Xavier Gabaix argues that restrained business investment is a natural — and healthy and problematic — reaction to macroeconomic tail risk. And Brad DeLong responds:
The macroeconomic tail risk that businesses today fear is not a Great Forgetting of technology and organisation or a Great Vacation on the part of the North Atlantic labour force … [These] are the only two “macroeconomic tail risk” shocks I can think of that would make it socially and collectively rational for businesses as a group to refuse to invest in new capacity right now
DeLong’s references make it clear that he persists in viewing our current problems as a liquidity, rather than an solvency crisis. [Say explains that the Bank of England’s tight monetary policy in 1825 triggered a sharp recession by curtailing the supply of credit firms and causing them to hoard cash. Mill explains that it was only after the Bank reversed its policy and loosened the money supply that the economy recovered. And the Kindleberger reference makes the liquidity interpretation entirely clear because a “lender of last resort” only functions because it lends to solvent firms — a condition that Mill also emphasizes. For more on the crisis of 1825 see here.]
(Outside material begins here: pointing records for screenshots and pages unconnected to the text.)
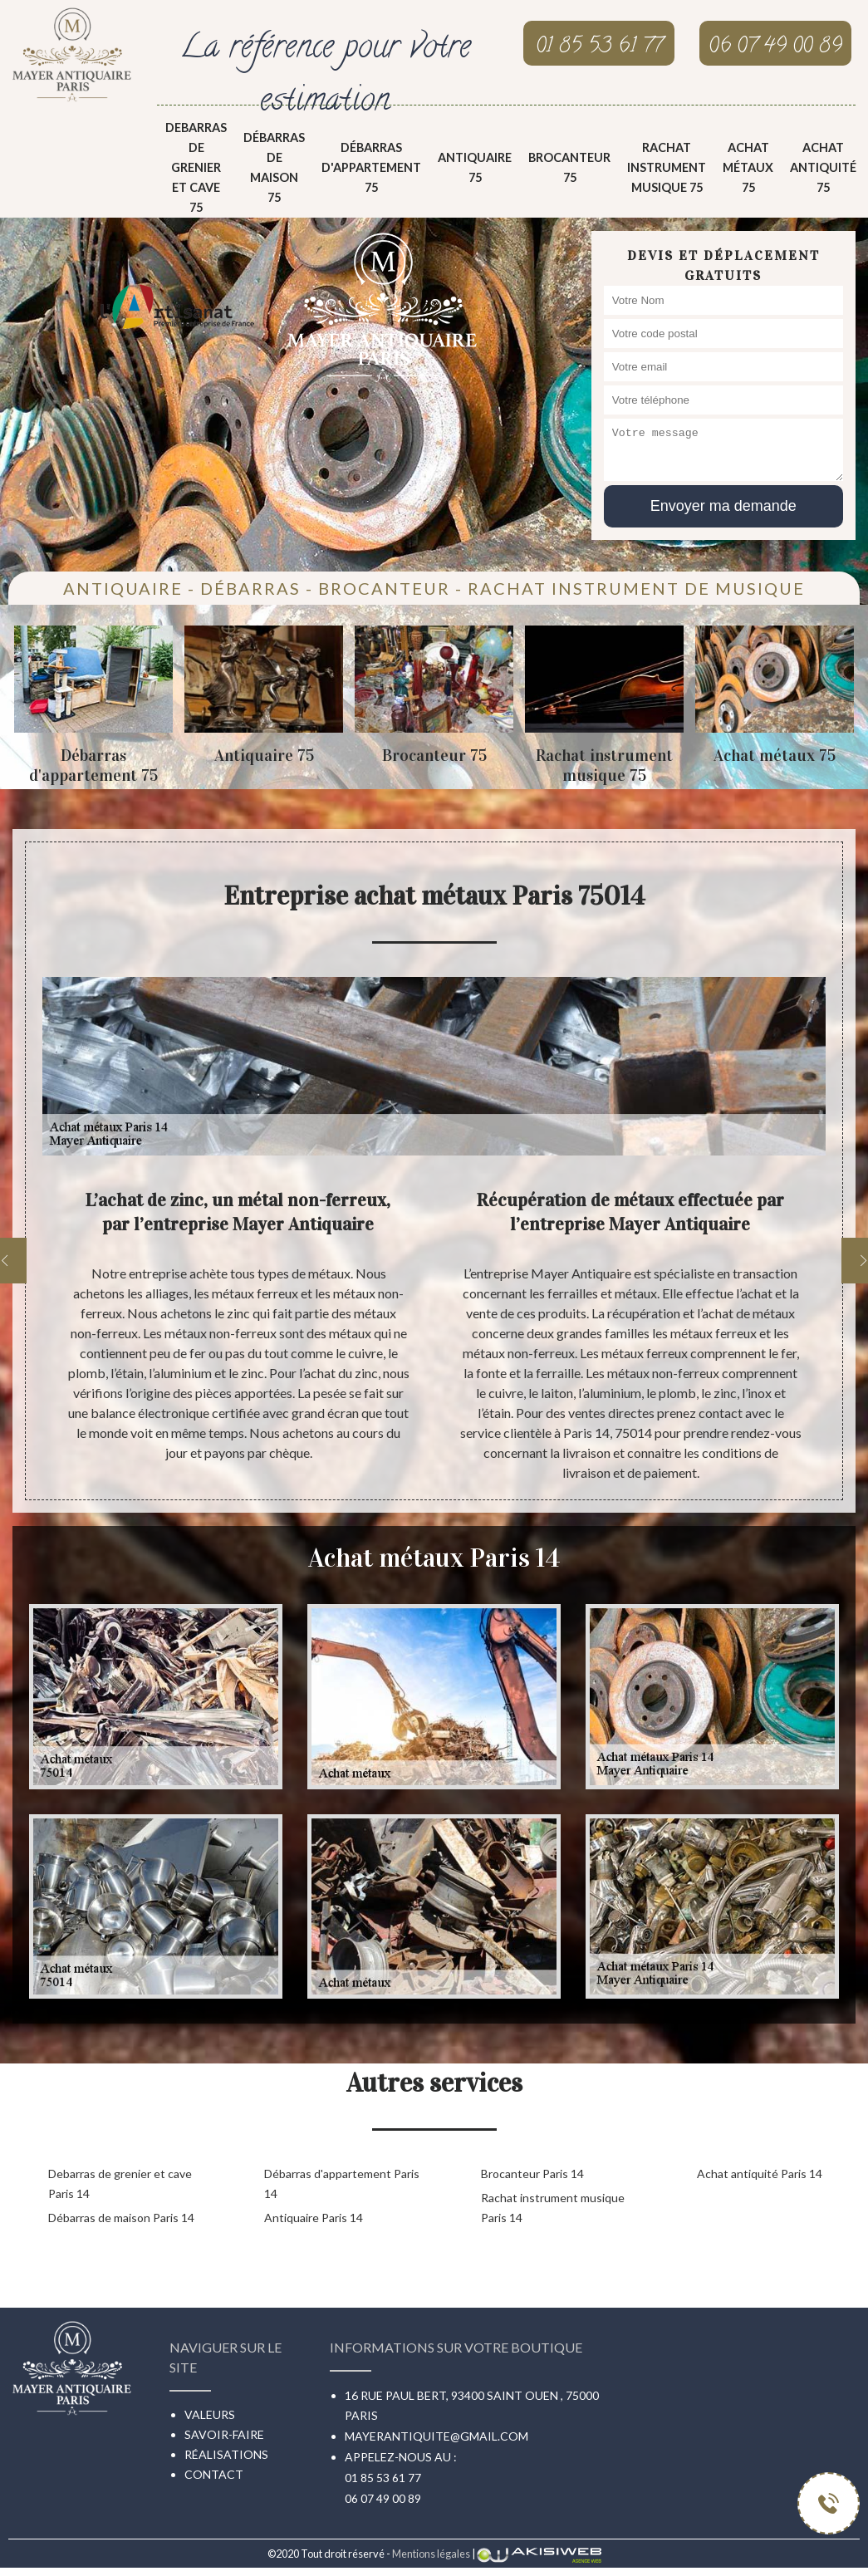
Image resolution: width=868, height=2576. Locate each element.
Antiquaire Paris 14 (313, 2217)
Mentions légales (431, 2553)
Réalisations (226, 2454)
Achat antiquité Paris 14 (759, 2173)
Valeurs (209, 2414)
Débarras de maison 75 (274, 167)
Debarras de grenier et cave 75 (196, 167)
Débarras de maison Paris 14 (121, 2217)
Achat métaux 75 (748, 167)
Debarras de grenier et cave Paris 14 (120, 2183)
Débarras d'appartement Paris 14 (341, 2183)
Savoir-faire (224, 2434)
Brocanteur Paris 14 (532, 2173)
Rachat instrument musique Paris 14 (553, 2208)
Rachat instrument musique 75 (666, 167)
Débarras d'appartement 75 (371, 167)
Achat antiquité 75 (823, 167)
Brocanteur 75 (569, 167)
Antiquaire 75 (475, 167)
In short, Prof DeLong appears to imagine that if we continue to treat the crisis of 2007 as a liquidity rather than a solvency crisis — eventually the solvency crisis will disappear. The theoretic foundations of this view are hard to fathom — especially given that our financial institutions have been relying heavily on “liquidity support” for almost three full years — could there be any stronger evidence that we are facing a solvency crisis, not a “panic”?
[The timeline of the 1825 crisis is as follows: March 1825 Bank of England starts to tighten, December 1825 full blown bank crisis with money center bank failures, met with aggressive lender of last resort action, by June 1826 lender of last resort activities have wound down and by December 1826 monetary measures and bankruptcies have normalized. See Chart 11 here and Chart 1 here.]
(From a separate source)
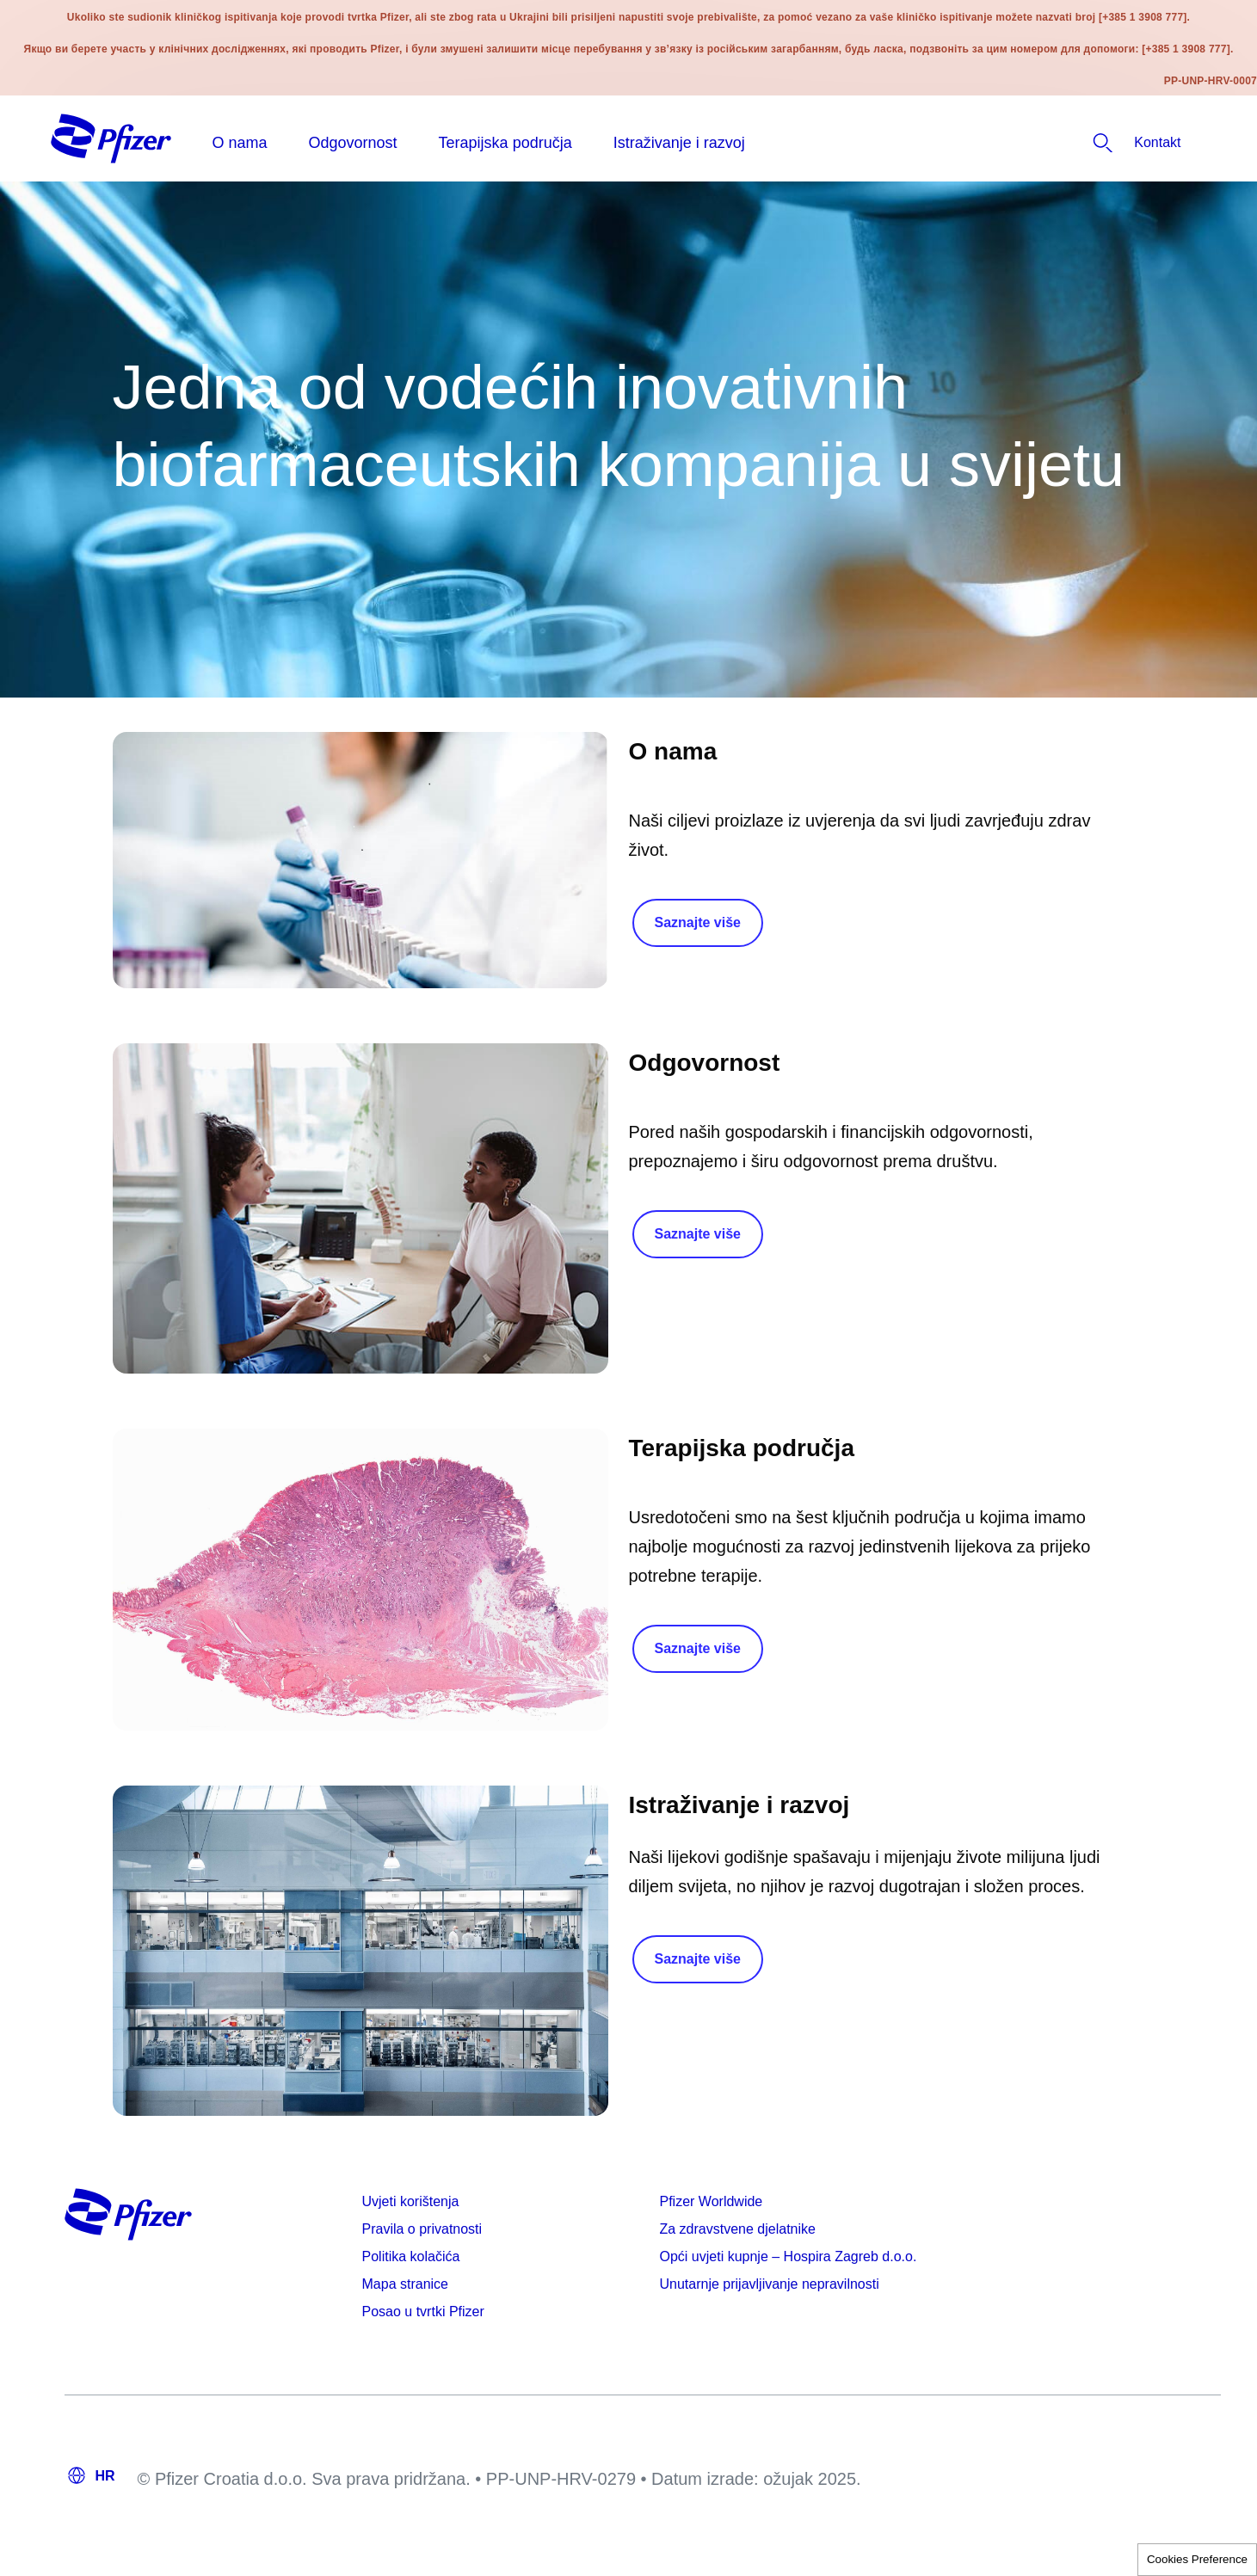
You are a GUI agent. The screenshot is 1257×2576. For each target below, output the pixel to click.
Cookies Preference (1197, 2559)
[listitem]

In my view business investment is restrained not because of macroeconomic tail risk, but based on elementary macroeconomic analysis: As long as policymakers are determined to prevent the bankruptcy of insolvent firms, necessary economic adjustments will be delayed and valuable assets will be entombed in firms without the balance sheet capacity to borrow the funds necessary to realize the value of those assets. This policy will have the effect of preventing the economy from growing at its natural rate over the next decade and render investment a very dubious prospect indeed.
In short, what’s holding corporate investment back may be uncertainty over future policy and the nature of the institutional structure of the economy. That is, firms may fear that bad economic policy in the form of using liquidity tools to support insolvent firms until they become solvent — in the next decade or two if ever — (similar to the Japanese “solution” of avoiding the restructuring of banks and firms) is going to cost the economy so much that it really doesn’t make sense to invest in a future without economic growth.
Update 7-7-10: Gabaix points out that it is possible that the future policy that firms are worried about may be a failure to bailout in the next crisis. Is this the same point I am making or a different one? Hmm.
And Krugman argues that there’s no need to interject “future government policies” into the discussion at all — a review of data suggests that investment is higher than one would predict in an environment where we simply don’t need that much new construction, etc.
I am happy to acknowledge that I have no way of determining the true source of concerns about the future economic performance, but I hope everyone can agree that too much government intervention, too little government intervention and misdirected government intervention are all on the list of possibilities. For which reason the decision-makers who are actually navigating these shoals have all my sympathy.
Another way of looking at the “entombed assets” is that asset prices are artificially high. That is their acquisition price is too high to generate attractive, risk-adjusted expected returns.
Most economists rely on the “sticky wage” explanation for unemployment, yet they have no similar explanation for underinvestment. If nominal asset prices are “sticky” (due to bail outs), then demand for those assets will be below potential. The solution is to allow the real price of those assets (the obvious one being real estate) to fall. That, however, would require a vast recapitalization of the banking system, combined with a few years of very deep recession. To avoid this outcome, policy makers essentially doom us to a future of chronically low investment-to-gdp rates, without Japan’s escape hatch of external demand. A better alternative is to cushion the blow of banking system recapitalization by spending directly on jobs programs. That opportunity is probably past.
I agree. We can think of an asset in an insolvent firm kept alive by extend and pretend as having three values: the value on the books of the firm/financing institution > market value > value of the asset as it is put into use by the firm.
Since realizing the market value of the asset would bankrupt the firm (and the financial institution), both prefer to cover up their losses and make what use of the asset they can.
Even if the firm found a way to put the asset into its highest value use without selling it, the fact that the firm is paying interest on a loan that should be wiped out in bankruptcy functions as a tax on the economy that flows to financial institutions.